İsot
İsot, Şanlıurfa'ya özgü yetiştirilen bir biber türünün adıdır. Aynı zamanda Şanlıurfa ili ile özdeşleşmiş kurutulmuş bibere yörede verilen isimdir.
Etimoloji
Kelimenin Türkçe kökenli olduğu ve 'isti' (sıcak) ve 'ot' kelimelerinin birleşmesinden geldiği söylenmektedir.
Hazırlanışı
Yaz aylarında Urfa biberi güneş gören düz alanlarda içindeki tohumu çıkarılarak temiz bir zemin üstünde kurumaya bırakılır. En fazla üç gün bekletilebilir. Birinci gün toplanan kurutulmuş biber kırmızı, 2. gün toplanan biber mor, 3. gün ise siyah rengini alır. Daha sonra kurumuş biberler dövülerek, zeytin yağı ve bir miktar tuz ilave edilerek isot haline getirilir. Günümüz teknolojisi isot üretimini de bir nebze olsun kolaylaştırmıştır. Eski yöntemde isot tokmakla dövülerek öğütülürken; şu an isot çekme makineleri aracılığıyla daha kolay ve daha verimli bir isot elde edilmektedir. Şanlıurfa isotunun en büyük özelliği yakıcı acı olmamasıdır.
Doğal olduğu için önce ağıza tatlı bir tat gelir, bir müddet sonra acı gelip geçicidir.
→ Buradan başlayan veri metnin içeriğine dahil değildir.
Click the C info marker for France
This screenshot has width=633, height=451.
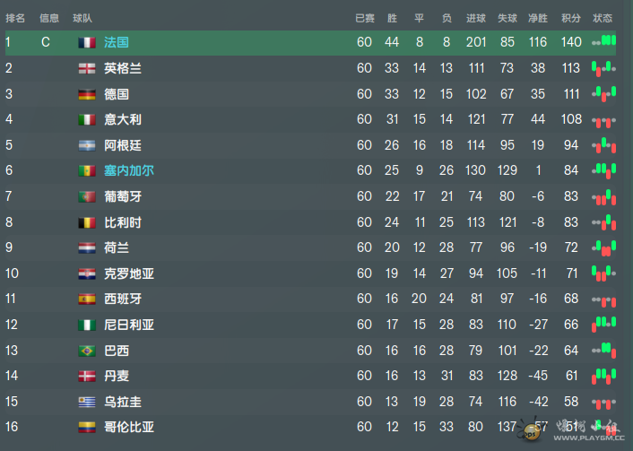46,42
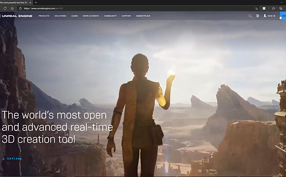Viewport: 286px width, 177px height.
Task: Click the add-to-favorites star-plus icon
Action: [x=256, y=8]
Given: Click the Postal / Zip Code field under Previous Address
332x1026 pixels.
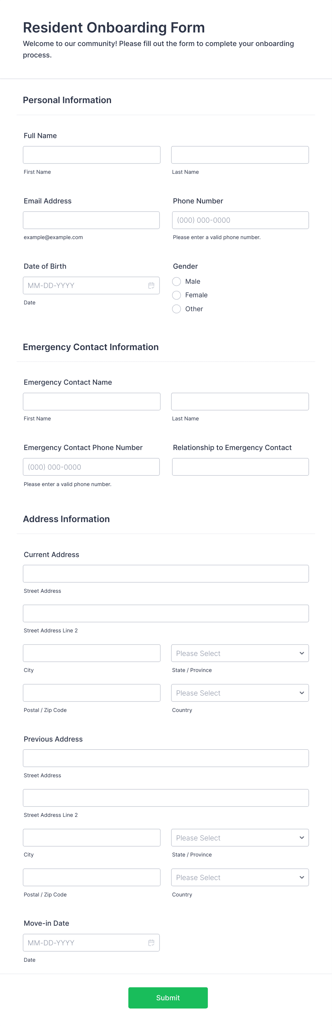Looking at the screenshot, I should [x=91, y=877].
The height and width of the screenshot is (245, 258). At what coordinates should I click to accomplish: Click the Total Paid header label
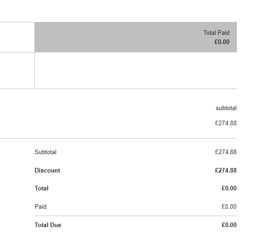(x=216, y=33)
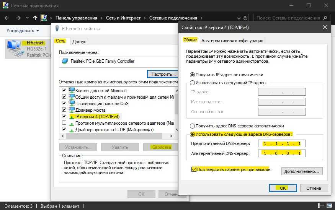Viewport: 335px width, 210px height.
Task: Expand the Панель управления breadcrumb chevron
Action: click(x=101, y=18)
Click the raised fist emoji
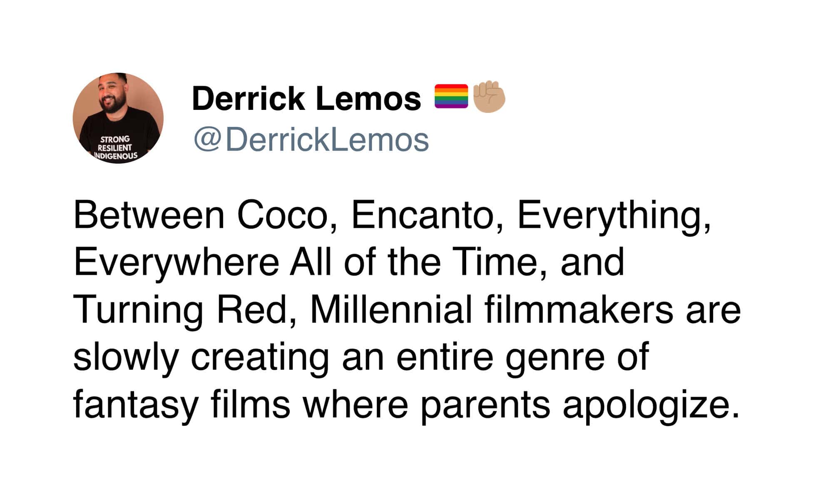Screen dimensions: 818x500 pos(489,97)
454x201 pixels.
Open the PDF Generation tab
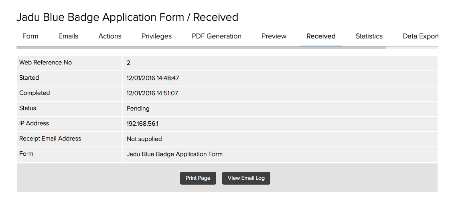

Urfa'da en çok Sırrın mahallesinde hazırlanır.
İsot, Kırmızı Acı Pul Biber'in ısı altında tutularak karartılmasıdır. Fiyat olarak pul biberden ucuz olması ise yanmış ürünün bileşen kalitesinin önemsenmemesindendir. İsot'a, bir nevi fermente edilmiş pul biber de diyebiliriz. Şöyle yapılır: Kurutulmuş kırmızı acı biberin çekirdek ve kanat denilen bileşenleri nem ve ısı altında bir süre tutularak yakılır. Zaten üreticiler "isot yapmak" demez, "isot yakmak" şeklinde üretimi ifade ederler.
Kullanım alanları
Şanlıurfa ile özdeşleşmiş olan çiğ köftenin olmazsa olmaz malzemelerindendir. Şanlıurfa dışında neredeyse tüm Türkiye'de çiğ köfte ile beraber oldukça tercih edilen bir baharattır ayrıca kebap gibi yemeklerin yanında da gelir. Çiğ köftenin yanı sıra lahmacun, çorba ve bir takım sulu yemeklere (kuru fasülye) de acı ve renk verici olarak eklenmektedir. Genellikle ağustos ayında yetişir. Faydaları çoktur.